About the Pediatric Sepsis Program
Sepsis is a life-threatening response to an infection that causes organ failure. The mission of the Pediatric Sepsis Program (PSP) at Children’s Hospital of Philadelphia (CHOP) is to minimize the number of children who develop sepsis and to optimize early recognition and therapy. Our vision, based on the rationale that sepsis is both preventable and treatable, is that every child with a severe infection is evaluated for sepsis and treated with the highest quality medical and surgical care to reduce—and eventually eliminate—morbidity and mortality caused by sepsis.
Through scientific research, clinical decision support, education, public awareness, and quality improvement projects, our multidisciplinary team works with the international medical and scientific communities to search for what causes sepsis, develop the best methods for early detection and resuscitation, and continuously test for more effective therapies to reverse the effects of sepsis.
As a leader in early recognition, treatment and follow-up care for infants, children and adolescents with sepsis, the PSP at CHOP is a central resource for doctors, scientists, nurses, pharmacists and other staff at Children’s Hospital, providing education to clinicians caring for children with sepsis, support for scientific investigation, and mentorship to professional trainees (medical students, residents and fellows) in sepsis-related research.

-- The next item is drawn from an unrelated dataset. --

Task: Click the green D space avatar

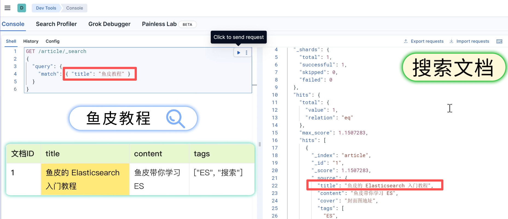Action: point(22,8)
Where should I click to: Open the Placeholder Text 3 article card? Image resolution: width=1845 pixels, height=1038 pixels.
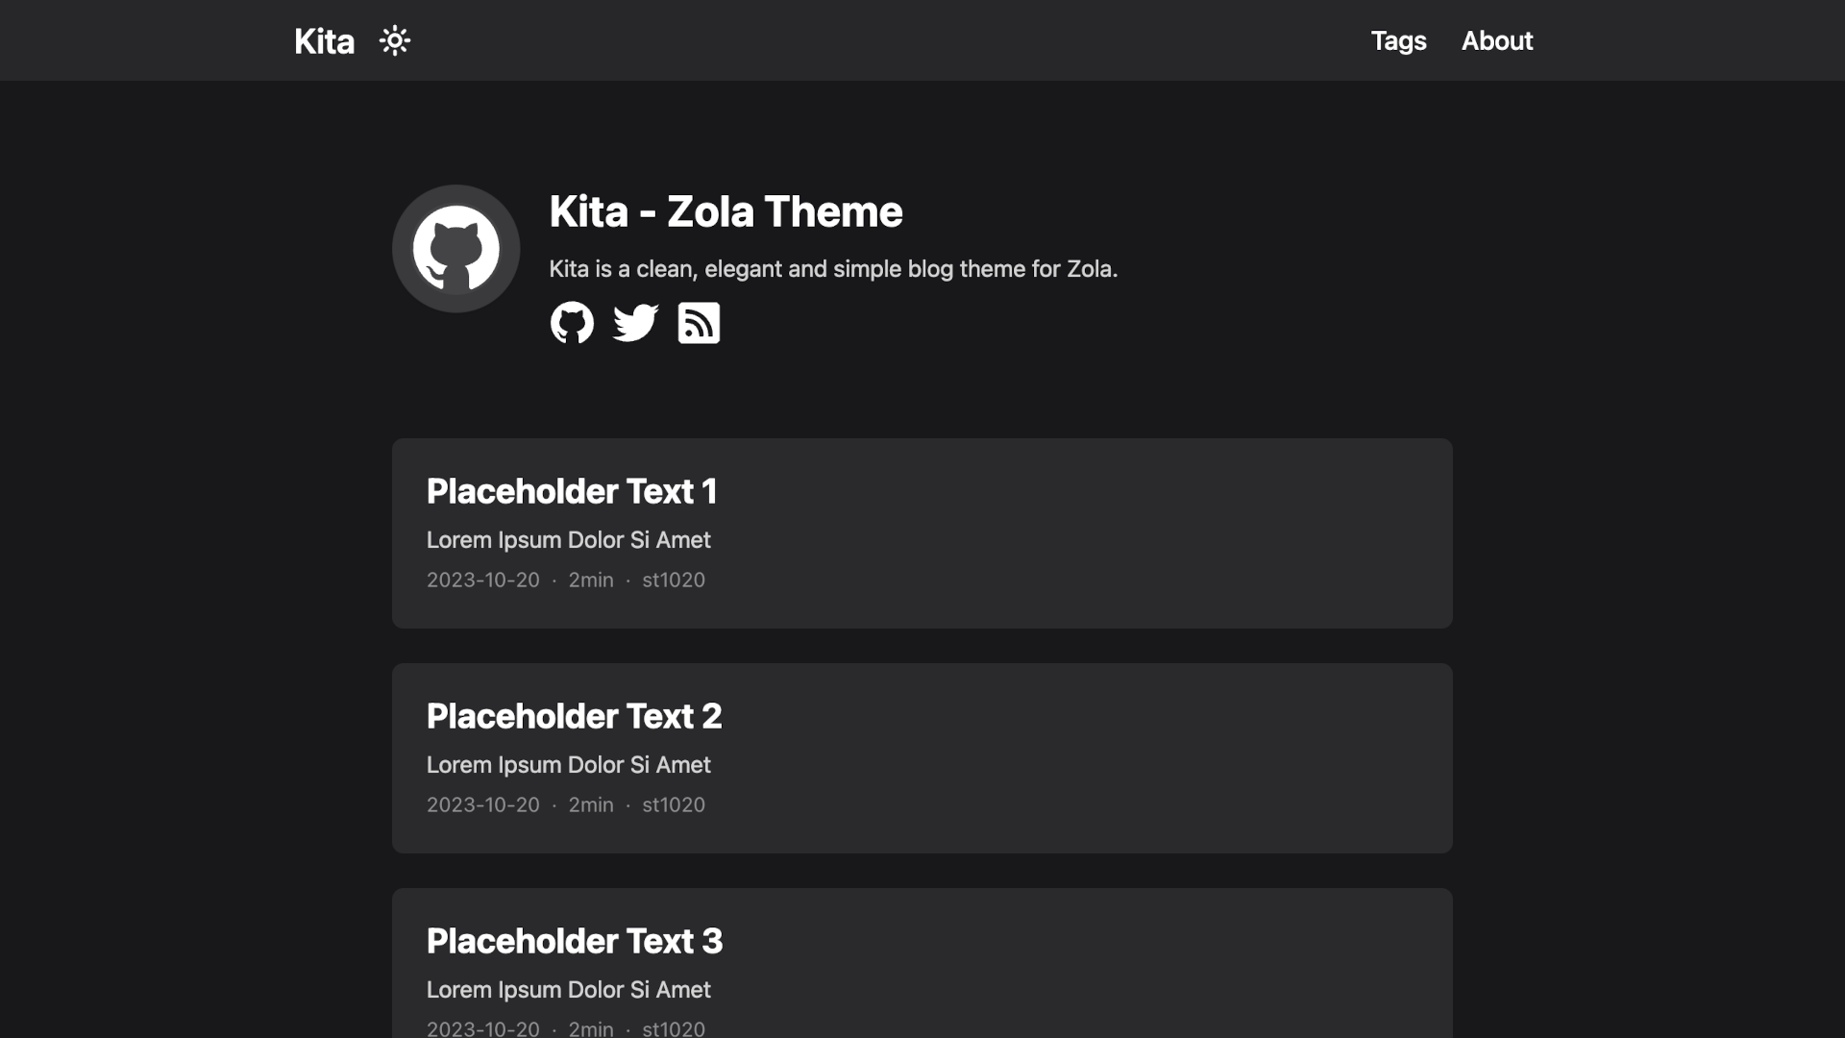(574, 941)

The Pediatric Sepsis Program at CHOP is supported by a Department of Pediatrics Chair’s Initiative award, the Divisions of Emergency Medicine and Critical Care, the Office of Clinical Quality Improvement, and investigator-initiated grants.
What is sepsis?
Sepsis occurs when the body develops an overwhelming response to an infection, such as pneumonia or a urinary tract infection. Sepsis impairs organ function, including the heart, brain, liver and kidneys, and can lead to organ failure and death. Children with sepsis are often critically ill, requiring emergency treatment and sometimes admission to a pediatric or neonatal intensive care unit. In infants, children and adolescents, severe sepsis and septic shock represent the most serious manifestations of the sepsis spectrum and are the focus of the Pediatric Sepsis Program. Severe sepsis and septic shock are a leading cause of death for children in the intensive care unit.
In the mid-1900s, over 90 percent of patients who developed sepsis died. With the development of targeted antibiotics and resuscitative therapies, such as intravenous fluids, medications to increase blood pressure, and supplemental oxygen, most patients who develop sepsis now survive. However, nationally, about 1 in 10 children with severe sepsis still die. Many survivors go on to have longer-term problems with attention, school work and physical activity, as well as a higher risk of recurrent infections and hospital readmission. At Children’s Hospital of Philadelphia, clinicians and scientists within the Pediatric Sepsis Program are helping to lead the international medical and scientific communities in our search for improving early detection and resuscitation, and providing effective therapies for sepsis.